■ EXERCISE AIM: Word for word, copy each record that comes after this.

■ SUPPLIED INFORMATION:
┏━━

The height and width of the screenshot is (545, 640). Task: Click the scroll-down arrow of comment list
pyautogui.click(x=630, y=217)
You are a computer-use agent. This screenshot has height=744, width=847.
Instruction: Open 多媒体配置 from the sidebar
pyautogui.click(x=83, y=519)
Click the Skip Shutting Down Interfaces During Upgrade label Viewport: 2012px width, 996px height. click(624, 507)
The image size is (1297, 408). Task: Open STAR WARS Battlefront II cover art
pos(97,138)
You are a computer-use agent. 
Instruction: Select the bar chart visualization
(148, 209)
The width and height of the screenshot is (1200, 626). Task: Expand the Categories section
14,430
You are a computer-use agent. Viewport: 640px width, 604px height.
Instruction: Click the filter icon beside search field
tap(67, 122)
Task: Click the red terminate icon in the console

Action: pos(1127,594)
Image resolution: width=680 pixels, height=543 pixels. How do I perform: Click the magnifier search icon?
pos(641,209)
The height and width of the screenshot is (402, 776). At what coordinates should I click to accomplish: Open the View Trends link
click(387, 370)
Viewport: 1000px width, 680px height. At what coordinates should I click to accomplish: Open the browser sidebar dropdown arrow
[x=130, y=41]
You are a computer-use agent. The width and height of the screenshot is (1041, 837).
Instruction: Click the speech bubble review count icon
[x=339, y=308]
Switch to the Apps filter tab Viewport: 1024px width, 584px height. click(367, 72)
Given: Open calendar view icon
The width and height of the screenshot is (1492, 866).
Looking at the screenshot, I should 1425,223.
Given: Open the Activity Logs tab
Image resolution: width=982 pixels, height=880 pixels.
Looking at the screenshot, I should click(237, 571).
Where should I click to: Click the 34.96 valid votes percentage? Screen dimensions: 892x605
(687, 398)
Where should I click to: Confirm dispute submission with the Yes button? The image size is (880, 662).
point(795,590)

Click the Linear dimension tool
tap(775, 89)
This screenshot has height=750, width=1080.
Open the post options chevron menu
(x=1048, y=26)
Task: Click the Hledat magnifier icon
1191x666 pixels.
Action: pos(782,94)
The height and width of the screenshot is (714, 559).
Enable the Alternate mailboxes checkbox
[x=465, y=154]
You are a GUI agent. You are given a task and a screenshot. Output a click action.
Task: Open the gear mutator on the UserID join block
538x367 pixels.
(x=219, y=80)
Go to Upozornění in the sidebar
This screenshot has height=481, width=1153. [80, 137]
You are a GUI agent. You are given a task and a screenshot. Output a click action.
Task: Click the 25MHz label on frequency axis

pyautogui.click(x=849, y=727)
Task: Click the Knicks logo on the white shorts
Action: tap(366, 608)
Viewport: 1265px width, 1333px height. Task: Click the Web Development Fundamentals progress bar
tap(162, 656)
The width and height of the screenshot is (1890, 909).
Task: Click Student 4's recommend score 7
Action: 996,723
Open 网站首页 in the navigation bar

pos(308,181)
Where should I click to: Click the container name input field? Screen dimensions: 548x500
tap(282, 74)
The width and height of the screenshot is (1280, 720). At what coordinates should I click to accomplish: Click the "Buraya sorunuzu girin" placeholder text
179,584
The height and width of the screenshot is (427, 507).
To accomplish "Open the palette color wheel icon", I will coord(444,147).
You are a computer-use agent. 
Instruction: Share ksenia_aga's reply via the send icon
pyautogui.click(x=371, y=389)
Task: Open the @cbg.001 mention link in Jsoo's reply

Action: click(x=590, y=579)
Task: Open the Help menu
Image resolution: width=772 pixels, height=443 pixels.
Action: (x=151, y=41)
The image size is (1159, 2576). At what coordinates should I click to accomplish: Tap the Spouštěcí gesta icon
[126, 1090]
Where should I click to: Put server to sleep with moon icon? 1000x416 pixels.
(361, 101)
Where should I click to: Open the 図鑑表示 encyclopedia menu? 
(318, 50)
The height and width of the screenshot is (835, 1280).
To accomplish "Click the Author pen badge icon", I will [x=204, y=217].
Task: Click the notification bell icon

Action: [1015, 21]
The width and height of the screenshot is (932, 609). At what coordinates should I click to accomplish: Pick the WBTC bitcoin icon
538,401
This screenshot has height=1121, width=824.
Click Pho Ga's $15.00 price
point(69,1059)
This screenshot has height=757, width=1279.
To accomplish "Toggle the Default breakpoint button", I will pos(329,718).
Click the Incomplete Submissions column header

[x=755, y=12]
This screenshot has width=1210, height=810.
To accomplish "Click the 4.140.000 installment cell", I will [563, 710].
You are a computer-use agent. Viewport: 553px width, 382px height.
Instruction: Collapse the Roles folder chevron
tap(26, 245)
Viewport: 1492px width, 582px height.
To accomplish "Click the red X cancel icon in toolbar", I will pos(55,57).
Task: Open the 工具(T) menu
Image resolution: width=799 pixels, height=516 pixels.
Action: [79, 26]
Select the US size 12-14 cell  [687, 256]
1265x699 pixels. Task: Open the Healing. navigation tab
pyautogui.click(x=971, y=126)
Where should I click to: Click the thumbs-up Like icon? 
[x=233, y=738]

┗━━

■ OUTPUT OF THE EXERCISE:
The height and width of the screenshot is (545, 640). Task: Click the scroll-down arrow of comment list
pyautogui.click(x=630, y=217)
You are a computer-use agent. This screenshot has height=744, width=847.
Instruction: Open 多媒体配置 from the sidebar
pyautogui.click(x=83, y=519)
Click the Skip Shutting Down Interfaces During Upgrade label Viewport: 2012px width, 996px height. click(624, 507)
The image size is (1297, 408). Task: Open STAR WARS Battlefront II cover art
pos(97,138)
You are a computer-use agent. 
Instruction: Select the bar chart visualization
(148, 209)
The width and height of the screenshot is (1200, 626). Task: Expand the Categories section
14,430
You are a computer-use agent. Viewport: 640px width, 604px height.
Instruction: Click the filter icon beside search field
tap(67, 122)
Task: Click the red terminate icon in the console

Action: pos(1127,594)
Image resolution: width=680 pixels, height=543 pixels. How do I perform: Click the magnifier search icon?
pos(641,209)
The height and width of the screenshot is (402, 776). At what coordinates should I click to accomplish: Open the View Trends link
click(387, 370)
Viewport: 1000px width, 680px height. At what coordinates should I click to accomplish: Open the browser sidebar dropdown arrow
[x=130, y=41]
You are a computer-use agent. The width and height of the screenshot is (1041, 837).
Instruction: Click the speech bubble review count icon
[x=339, y=308]
Switch to the Apps filter tab Viewport: 1024px width, 584px height. click(367, 72)
Given: Open calendar view icon
The width and height of the screenshot is (1492, 866).
Looking at the screenshot, I should 1425,223.
Given: Open the Activity Logs tab
Image resolution: width=982 pixels, height=880 pixels.
Looking at the screenshot, I should click(237, 571).
Where should I click to: Click the 34.96 valid votes percentage? Screen dimensions: 892x605
(687, 398)
Where should I click to: Confirm dispute submission with the Yes button? The image size is (880, 662).
point(795,590)

Click the Linear dimension tool
tap(775, 89)
This screenshot has height=750, width=1080.
Open the post options chevron menu
(x=1048, y=26)
Task: Click the Hledat magnifier icon
1191x666 pixels.
Action: pos(782,94)
The height and width of the screenshot is (714, 559).
Enable the Alternate mailboxes checkbox
[x=465, y=154]
You are a GUI agent. You are given a task and a screenshot. Output a click action.
Task: Open the gear mutator on the UserID join block
538x367 pixels.
(x=219, y=80)
Go to Upozornění in the sidebar
This screenshot has height=481, width=1153. [80, 137]
You are a GUI agent. You are given a task and a screenshot. Output a click action.
Task: Click the 25MHz label on frequency axis

pyautogui.click(x=849, y=727)
Task: Click the Knicks logo on the white shorts
Action: tap(366, 608)
Viewport: 1265px width, 1333px height. Task: Click the Web Development Fundamentals progress bar
tap(162, 656)
The width and height of the screenshot is (1890, 909).
Task: Click Student 4's recommend score 7
Action: 996,723
Open 网站首页 in the navigation bar

pos(308,181)
Where should I click to: Click the container name input field? Screen dimensions: 548x500
tap(282, 74)
The width and height of the screenshot is (1280, 720). At what coordinates should I click to accomplish: Click the "Buraya sorunuzu girin" placeholder text
179,584
The height and width of the screenshot is (427, 507).
To accomplish "Open the palette color wheel icon", I will coord(444,147).
You are a computer-use agent. 
Instruction: Share ksenia_aga's reply via the send icon
pyautogui.click(x=371, y=389)
Task: Open the @cbg.001 mention link in Jsoo's reply

Action: click(x=590, y=579)
Task: Open the Help menu
Image resolution: width=772 pixels, height=443 pixels.
Action: (x=151, y=41)
The image size is (1159, 2576). At what coordinates should I click to accomplish: Tap the Spouštěcí gesta icon
[126, 1090]
Where should I click to: Put server to sleep with moon icon? 1000x416 pixels.
(361, 101)
Where should I click to: Open the 図鑑表示 encyclopedia menu? 
(318, 50)
The height and width of the screenshot is (835, 1280).
To accomplish "Click the Author pen badge icon", I will [x=204, y=217].
Task: Click the notification bell icon

Action: [1015, 21]
The width and height of the screenshot is (932, 609). At what coordinates should I click to accomplish: Pick the WBTC bitcoin icon
538,401
This screenshot has height=1121, width=824.
Click Pho Ga's $15.00 price
point(69,1059)
This screenshot has height=757, width=1279.
To accomplish "Toggle the Default breakpoint button", I will pos(329,718).
Click the Incomplete Submissions column header

[x=755, y=12]
This screenshot has width=1210, height=810.
To accomplish "Click the 4.140.000 installment cell", I will [563, 710].
You are a computer-use agent. Viewport: 553px width, 382px height.
Instruction: Collapse the Roles folder chevron
tap(26, 245)
Viewport: 1492px width, 582px height.
To accomplish "Click the red X cancel icon in toolbar", I will pos(55,57).
Task: Open the 工具(T) menu
Image resolution: width=799 pixels, height=516 pixels.
Action: [79, 26]
Select the US size 12-14 cell  [687, 256]
1265x699 pixels. Task: Open the Healing. navigation tab
pyautogui.click(x=971, y=126)
Where should I click to: Click the thumbs-up Like icon? 
[x=233, y=738]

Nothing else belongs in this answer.